La prochaine proie de Malakoff Médéric : un colosse aux pieds d’argile.

Les tentatives de croissance externe de ce groupe leader de l’assurance aux personnes semblent insatiables et Malakoff Médéric n’a probablement pas fini de faire son marché. On ne compte plus les marchés facilement acquis, ni les tentatives de rapprochement avortées ou même, bloquées par l’ACP, l’autorité de contrôle (et dont Médiapart s’était d’ailleurs fait l’écho ici et ici.).

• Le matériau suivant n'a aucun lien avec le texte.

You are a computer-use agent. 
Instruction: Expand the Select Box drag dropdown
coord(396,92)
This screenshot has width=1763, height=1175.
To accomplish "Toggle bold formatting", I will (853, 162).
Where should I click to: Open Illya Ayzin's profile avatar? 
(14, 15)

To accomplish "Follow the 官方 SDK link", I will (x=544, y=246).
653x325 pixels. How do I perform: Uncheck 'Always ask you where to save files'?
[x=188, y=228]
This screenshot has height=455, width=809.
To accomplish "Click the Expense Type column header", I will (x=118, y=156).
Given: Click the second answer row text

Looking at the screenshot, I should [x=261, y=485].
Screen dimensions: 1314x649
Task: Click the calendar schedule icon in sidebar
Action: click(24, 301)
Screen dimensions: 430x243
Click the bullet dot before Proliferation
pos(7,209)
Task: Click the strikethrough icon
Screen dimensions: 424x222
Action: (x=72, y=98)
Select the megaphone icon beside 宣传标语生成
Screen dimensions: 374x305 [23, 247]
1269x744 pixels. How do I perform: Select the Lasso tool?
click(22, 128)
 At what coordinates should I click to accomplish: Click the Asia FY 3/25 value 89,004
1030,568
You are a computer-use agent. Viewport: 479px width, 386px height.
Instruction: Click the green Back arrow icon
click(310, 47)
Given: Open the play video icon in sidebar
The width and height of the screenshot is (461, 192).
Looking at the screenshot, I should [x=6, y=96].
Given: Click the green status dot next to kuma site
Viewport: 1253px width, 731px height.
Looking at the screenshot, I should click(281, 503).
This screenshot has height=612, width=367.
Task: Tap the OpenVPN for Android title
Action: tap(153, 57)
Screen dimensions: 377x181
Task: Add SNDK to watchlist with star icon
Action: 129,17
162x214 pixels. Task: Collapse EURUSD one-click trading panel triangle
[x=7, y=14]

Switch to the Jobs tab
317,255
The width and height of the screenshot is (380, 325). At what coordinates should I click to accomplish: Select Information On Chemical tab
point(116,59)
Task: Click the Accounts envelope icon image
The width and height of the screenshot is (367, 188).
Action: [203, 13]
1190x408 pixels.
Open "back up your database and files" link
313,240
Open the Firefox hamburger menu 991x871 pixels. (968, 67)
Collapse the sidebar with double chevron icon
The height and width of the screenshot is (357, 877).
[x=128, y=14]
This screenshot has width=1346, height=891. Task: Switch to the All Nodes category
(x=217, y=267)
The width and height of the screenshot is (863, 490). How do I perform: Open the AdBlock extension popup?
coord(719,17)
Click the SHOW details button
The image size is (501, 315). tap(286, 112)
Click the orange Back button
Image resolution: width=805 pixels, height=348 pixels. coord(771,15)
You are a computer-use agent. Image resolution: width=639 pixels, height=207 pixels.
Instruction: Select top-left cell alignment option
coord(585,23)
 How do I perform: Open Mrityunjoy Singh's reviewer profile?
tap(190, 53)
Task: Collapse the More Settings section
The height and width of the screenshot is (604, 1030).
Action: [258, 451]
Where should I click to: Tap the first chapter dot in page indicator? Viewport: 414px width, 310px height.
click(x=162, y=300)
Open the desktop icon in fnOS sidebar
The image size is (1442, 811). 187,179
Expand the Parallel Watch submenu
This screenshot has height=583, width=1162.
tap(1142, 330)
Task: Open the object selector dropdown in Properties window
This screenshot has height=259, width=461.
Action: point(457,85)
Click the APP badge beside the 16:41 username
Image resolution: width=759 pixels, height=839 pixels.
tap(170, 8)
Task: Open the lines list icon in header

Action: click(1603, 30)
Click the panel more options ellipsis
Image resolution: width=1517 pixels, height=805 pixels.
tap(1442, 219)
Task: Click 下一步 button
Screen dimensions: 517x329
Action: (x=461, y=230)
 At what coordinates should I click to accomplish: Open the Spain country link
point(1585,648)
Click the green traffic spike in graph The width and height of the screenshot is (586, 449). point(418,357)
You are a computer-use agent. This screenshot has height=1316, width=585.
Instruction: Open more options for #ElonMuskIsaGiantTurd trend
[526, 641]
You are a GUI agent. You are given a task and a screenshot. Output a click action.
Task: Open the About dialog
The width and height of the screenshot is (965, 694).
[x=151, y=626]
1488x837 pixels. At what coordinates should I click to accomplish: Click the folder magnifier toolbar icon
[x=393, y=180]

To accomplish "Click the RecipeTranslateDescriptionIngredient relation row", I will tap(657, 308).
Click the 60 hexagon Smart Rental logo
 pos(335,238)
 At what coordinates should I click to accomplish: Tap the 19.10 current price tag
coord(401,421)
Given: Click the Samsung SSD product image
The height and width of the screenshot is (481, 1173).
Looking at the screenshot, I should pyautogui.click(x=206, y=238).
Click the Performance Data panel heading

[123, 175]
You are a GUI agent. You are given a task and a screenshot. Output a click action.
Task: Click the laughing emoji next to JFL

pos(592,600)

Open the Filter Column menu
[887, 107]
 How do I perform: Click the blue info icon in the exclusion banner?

On se souvient qu’en janvier 2009 Malakoff Médéric avait raflé 170 000 adhérents lors de deux marchés consécutifs à la fusion ASSEDIC-ANPE et la réforme de leurs Complémentaires Santé. La Caisse Nationale de Prévoyance (organisme contrôlé en partie par l’état) a récemment suivi l’avis de la Banque de France et renoncé à la dernière minute au projet de Guillaume Sarkozy (président de Malakoff Médéric et frère de qui on sait) de créer une société commune dans le domaine de la retraite complémentaire.
Les motivations du patron de Malakoff Médéric sont assez lisibles : les grands opérateurs privés font le pari que la réforme des retraites aboutira à l'asphyxie financière des régimes par répartition et que les systèmes par capitalisation s’imposeront d’eux mêmes. C’est donc la course à la croissance en attendant ce temps béni.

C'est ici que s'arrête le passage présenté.